L’éruption du Nyirangongo à l’est de la RDC a suscité de nombreuses interrogations au sein de l’opinion publique qui découvrait la plus grande catastrophe naturelle de ces 20 dernières années. Près de 500 maisons détruites, des dizaines de villages affectés et une trentaine de morts.
Pour Goma, une ville florissante qui rivalise économiquement avec Kinshasa et Lubumbashi, le choc est d’autant plus grand. Alors que les commentaires vont bon train sur la responsabilité des autorités sur la prévention de la catastrophe que l’observatioire volcanologique n’a pas pu anticiper faute de budget, la réalité est bien autre : la ville est assise sur un brasier permanent.
Le Nyirangongo et le Nyamulagira représentent à eux deux, 40% des éruptions volcaniques signalées en Afrique.
Poste avancé pendant la colonisation, la ville a rapidement grandi pour devenir une grande agglomération. Elle gagne en importance lors du démembrement territorial post-indépendance qui en fait la capitale du Nord-Kivu au détriment de Bukavu qui se voit détachée dans le Sud-Kivu. L’étroitesse des lieux laisse peu de choix aux habitants cernés par le volcan Nyirangongo, le lac Kivu, la frontière rwandaise et le Parc des Virunga.
Les éruptions de 1977 et de 2002 réduisent la superficie du lac que les Gomatraciens récupèrent pour y construire. L’actuel hôtel Serena, présenté comme un bijou d’architecture, occupe une partie de ce bout de roche, se trouvant ainsi sur le tracé de l’ancienne éruption.

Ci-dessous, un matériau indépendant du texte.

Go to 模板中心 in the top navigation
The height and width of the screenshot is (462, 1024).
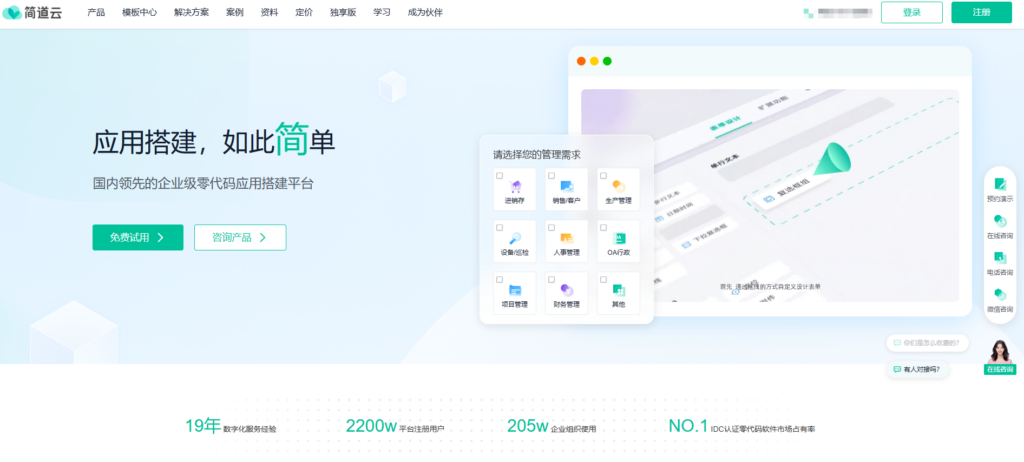click(139, 13)
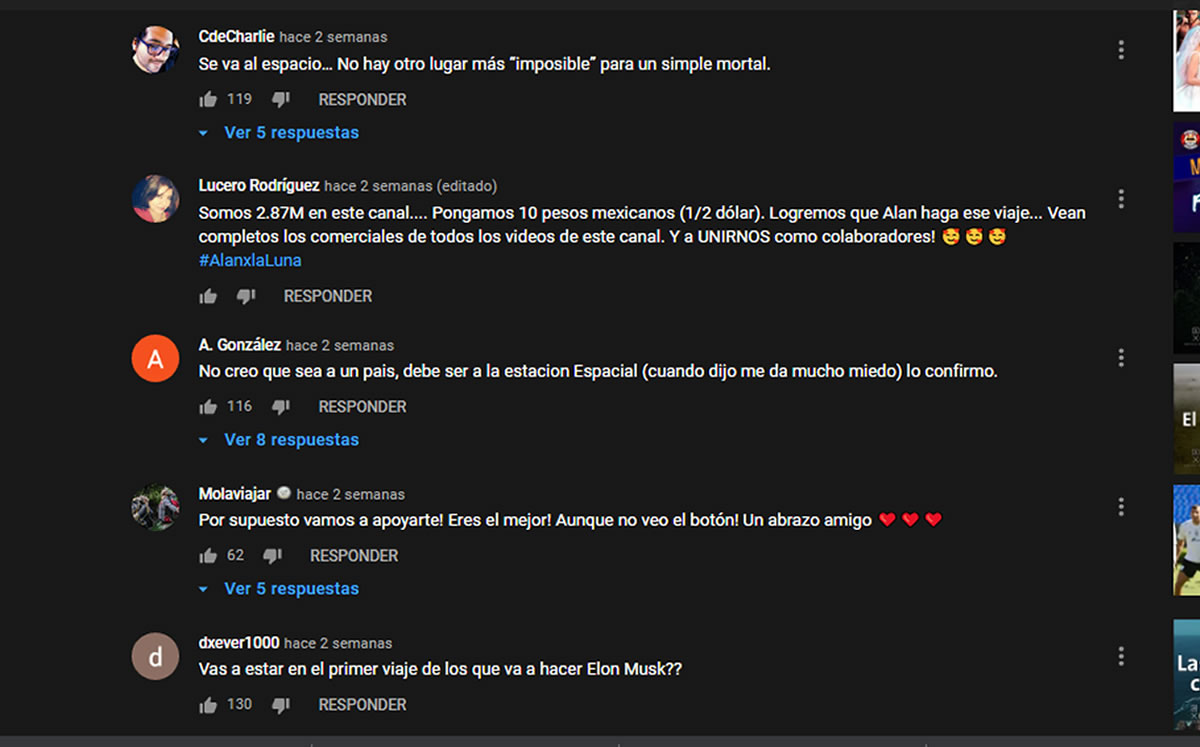Dislike dxever1000's comment

(281, 704)
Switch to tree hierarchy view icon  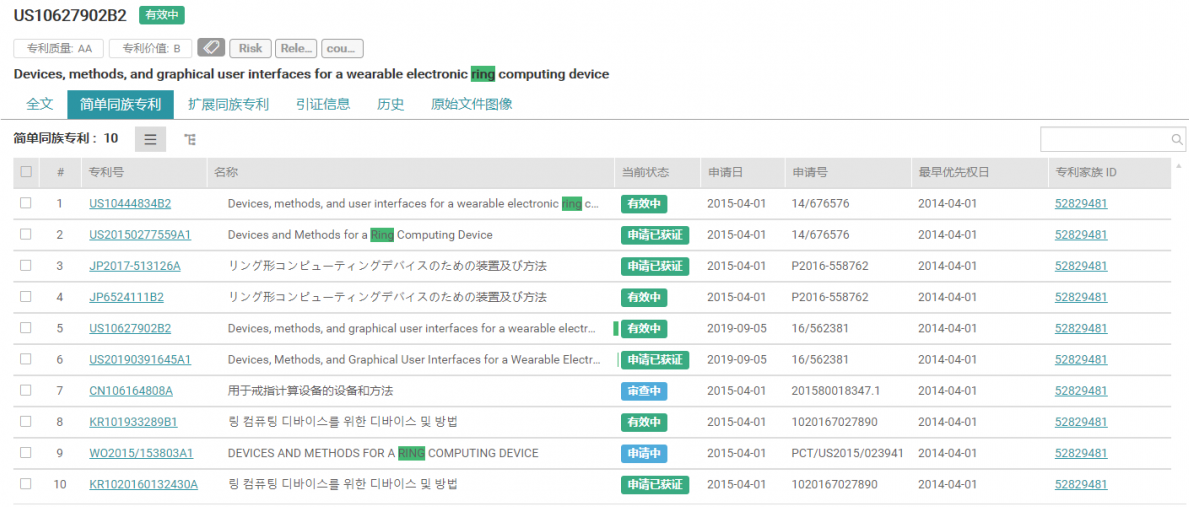click(190, 140)
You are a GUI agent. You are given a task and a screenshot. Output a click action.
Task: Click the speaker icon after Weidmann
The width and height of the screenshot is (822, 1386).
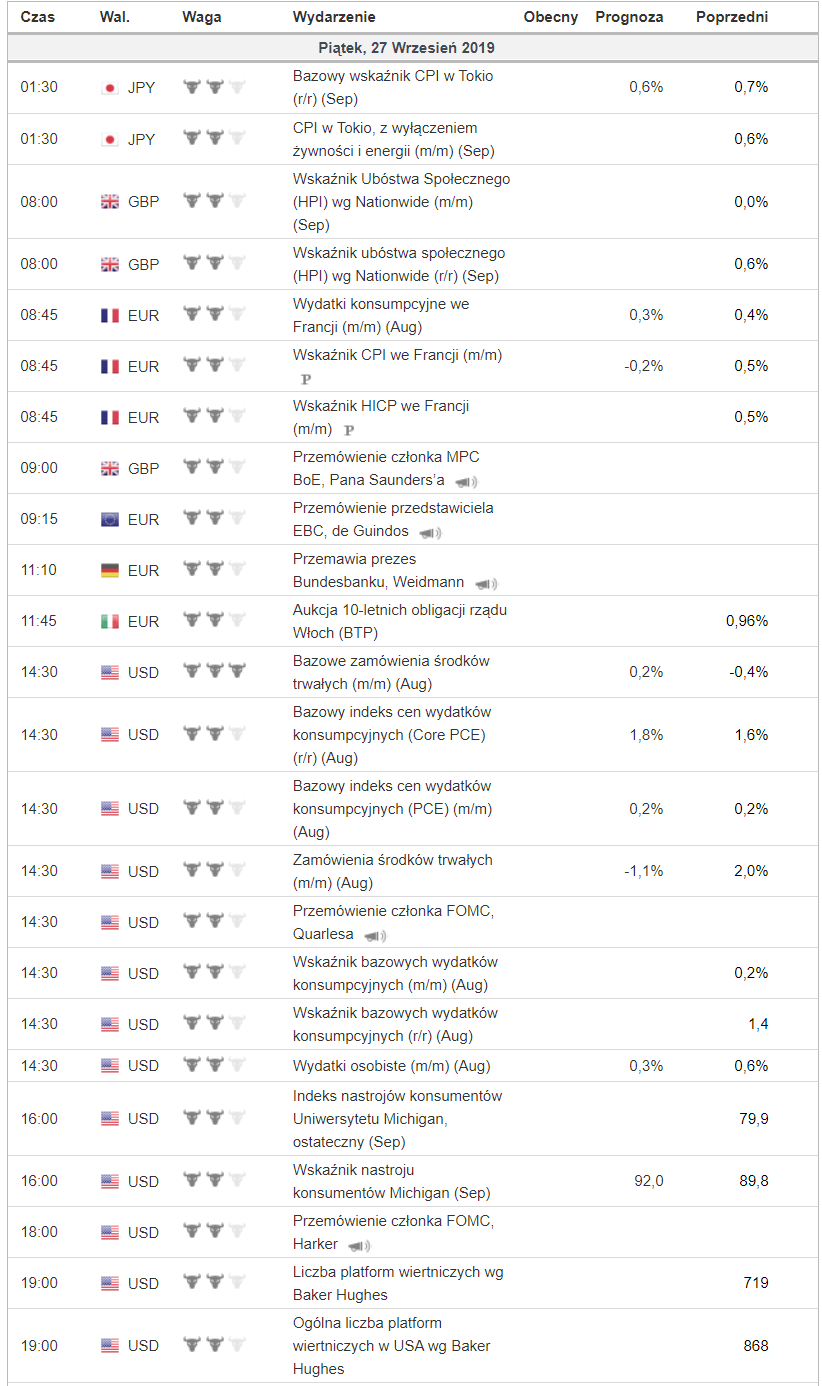(485, 584)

Malgré la catastrophe de 2002 qui emporta la cathédrale de la ville, déclenchant des explosions dans les stations d’essence et tuant 147 personnes, des habitations ont émergé sur les laves volcaniques durcies et la pression démographique a accentué l’occupation des zones à risques comme le quartier Himbi que j’ai visité une fois et où l’on peut voir de nombreux cailloux qui étaient autrefois des laves.
Mais la lave ne se trouve pas que sous le cratère des volcans. Elle est également sous la ville elle-même et le lac Kivu. Voilà pourquoi, il est recommandé de ne pas construire un immeuble de plus de 6 étages. La situation avec le lac Kivu est beaucoup plus grave. Si la lave atteint les eaux du lac déjà dense en gaz méthane, la conséquence serait une éruption « limnique » qui entrainera l’asphyxie de toute forme de vie dans un vaste rayon, à l’exemple de ceux des lacs Mounoun et Nyos au Cameroun dont le méthane tua 1 700 personnes en 1984.

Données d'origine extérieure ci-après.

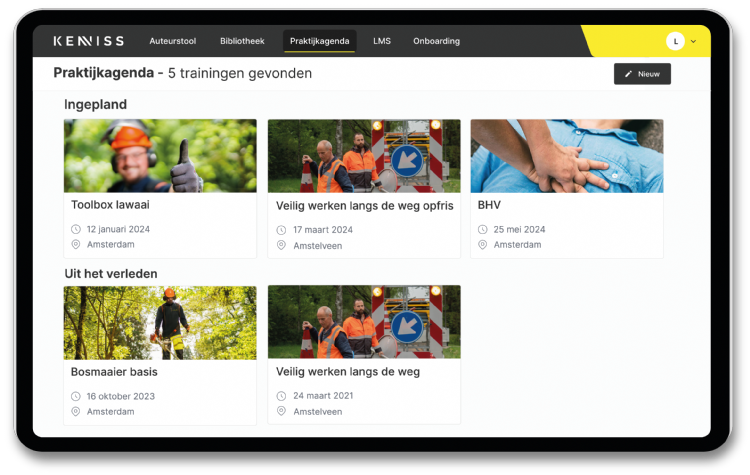Image resolution: width=750 pixels, height=475 pixels.
Task: Go to the LMS section
Action: 382,41
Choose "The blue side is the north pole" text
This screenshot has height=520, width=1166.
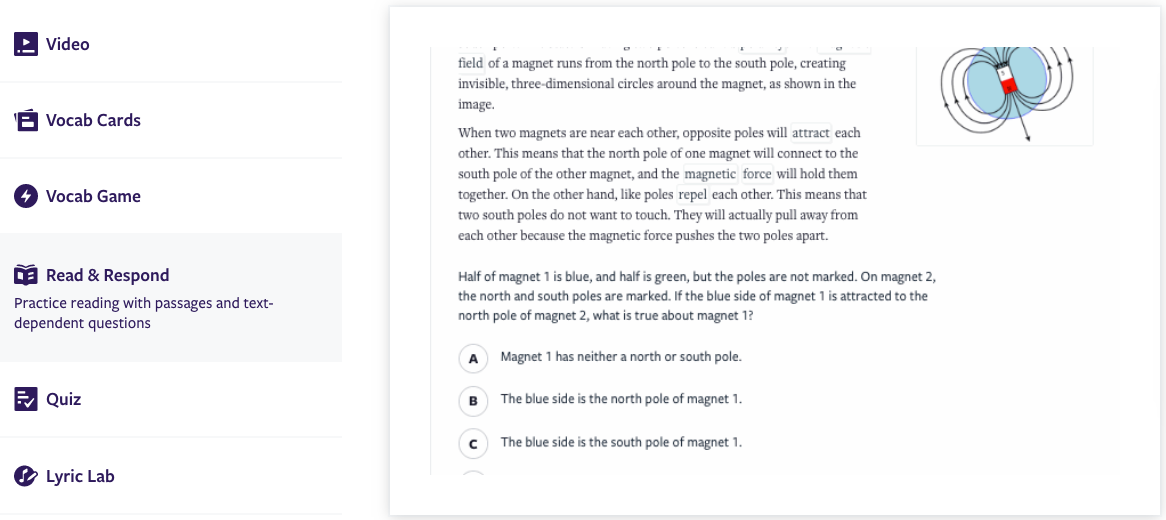point(621,399)
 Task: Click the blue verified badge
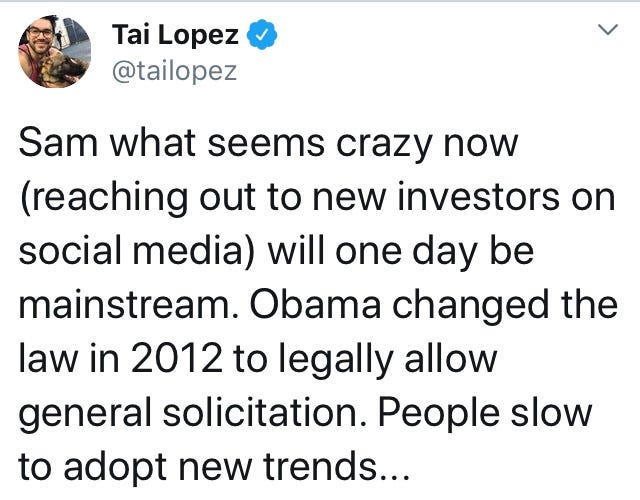point(261,35)
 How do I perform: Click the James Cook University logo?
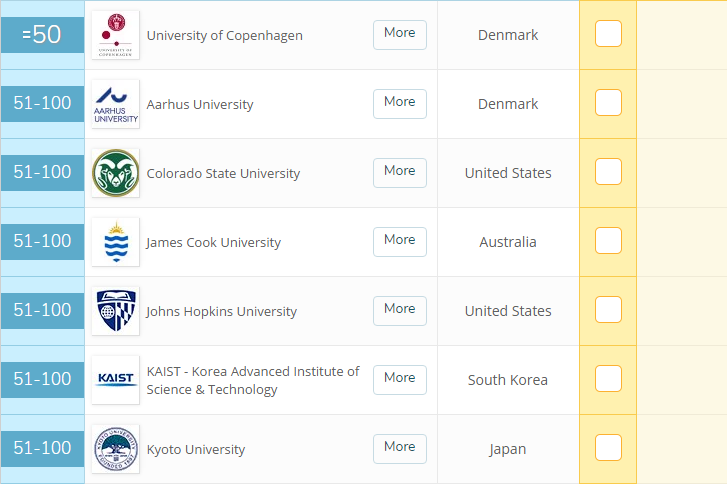click(115, 242)
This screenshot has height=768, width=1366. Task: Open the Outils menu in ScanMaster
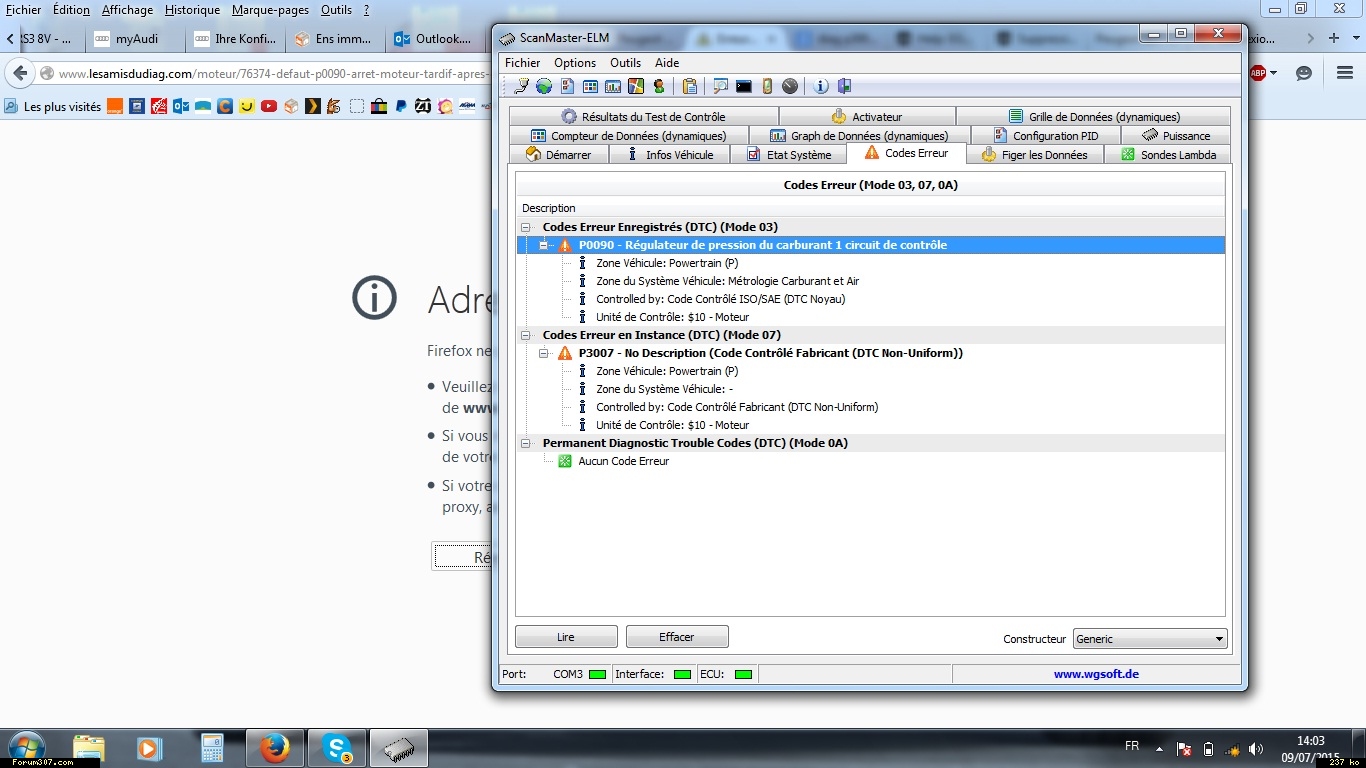(x=625, y=63)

Si une éruption se passait sous le lac ou que la lave déferlant du Nyirangongo parvenait à aller jusqu'à 330 mètres de profondeur, là où la concentration du gaz est la plus forte, le méthane, combiné au gaz carbonique provenant en grande partie des déchets qui y sont déversés, entraîneront un drame sans précédent.
Délocaliser ou s’adapter ?
Pour ceux qui ont construit leur vie dans cette ville, y ont grandi et fondé une famille, partir n’est pas une option. Pour un scientifique que j’ai interrogé, la solution la moins contraignante serait de concevoir un système de préalerte plus efficace et des mécanismes d’évacuation de la population vers des centres de refuge ou en direction d’autres localités comme Sake ou le Rwanda voisin.

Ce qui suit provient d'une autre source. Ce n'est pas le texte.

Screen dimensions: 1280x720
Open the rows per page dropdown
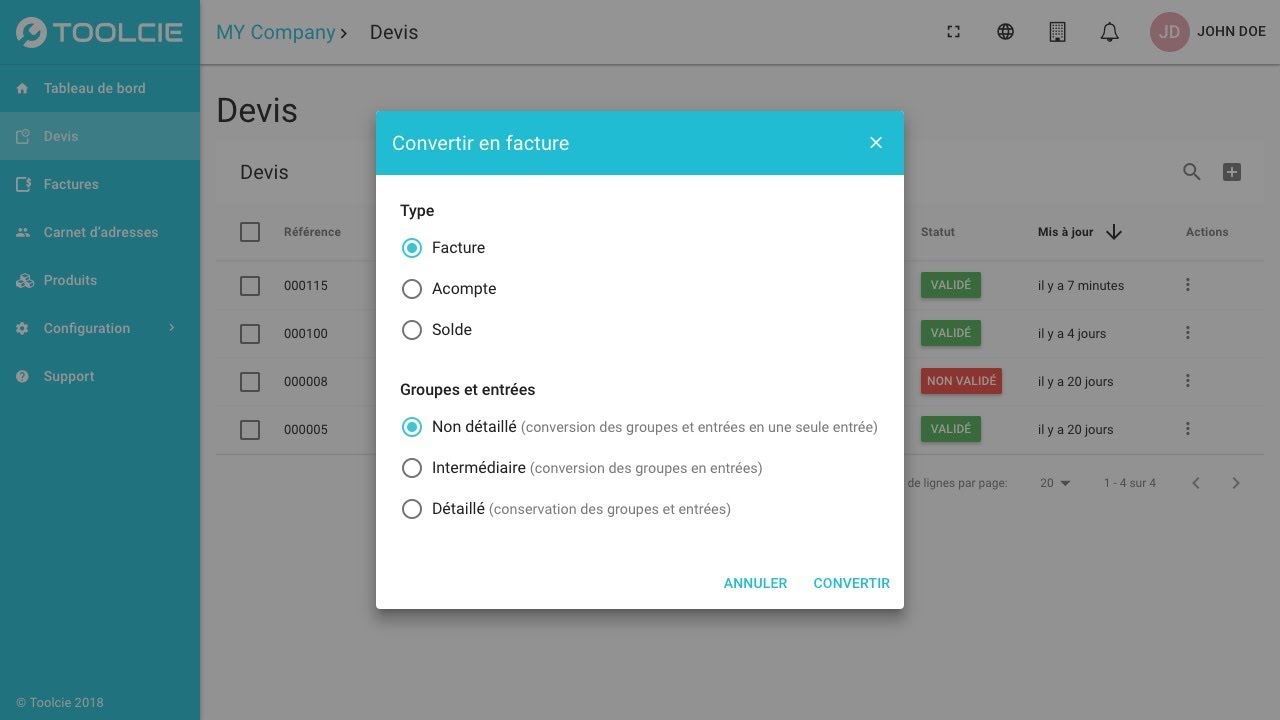tap(1055, 483)
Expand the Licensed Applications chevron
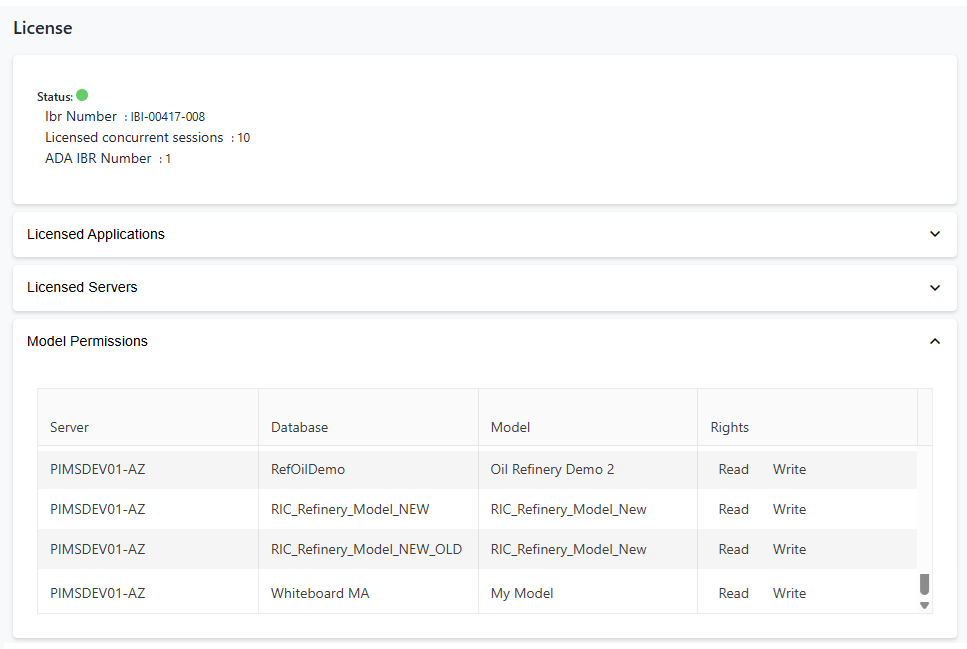Screen dimensions: 967x649 935,234
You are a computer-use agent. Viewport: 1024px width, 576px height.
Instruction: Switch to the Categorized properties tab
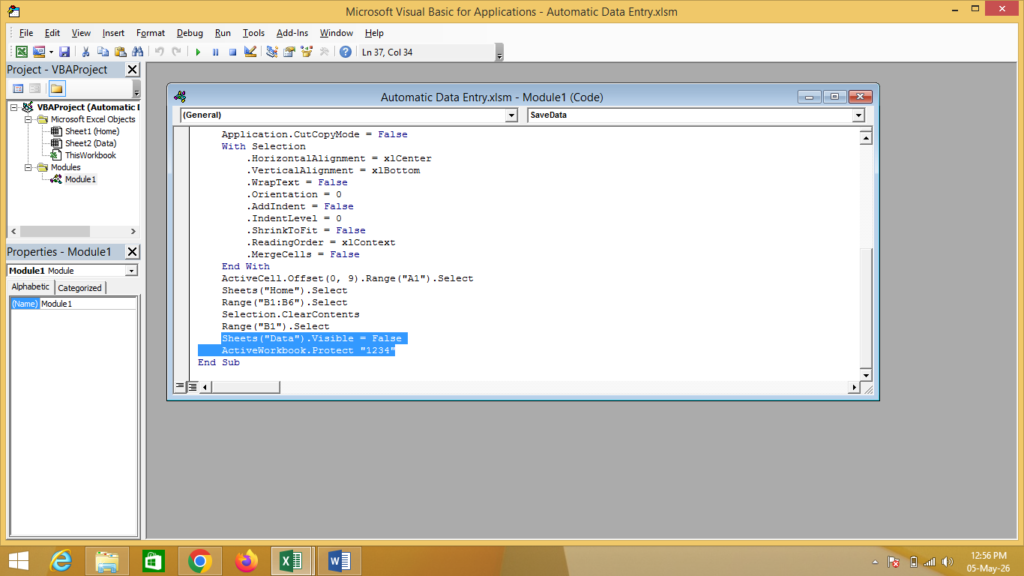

Le problème réside désormais dans la densité. Comment arriver à rapidement évacuer 2 millions de personnes face à des laves qui progressent à une vitesse allant de 60 à 100 km par heure ? Le tout combiné à un lac Kivu et ses 300 km3 de C02 et 60 km3 de méthane dont une variation de température peut également transformer en bombe.
La dégazification contrôlée du lac pour la production énergétique pourrait être une solution palliative. Mais la grande inconnue reste les deux colosses qui se dressent devant la ville. En août 2020, les chercheurs de l’observatoire volcanologique estimaient que la prochaine éruption devait avoir lieu entre 2024 et 2027. Celle-ci semble donc sonner comme un avertissement.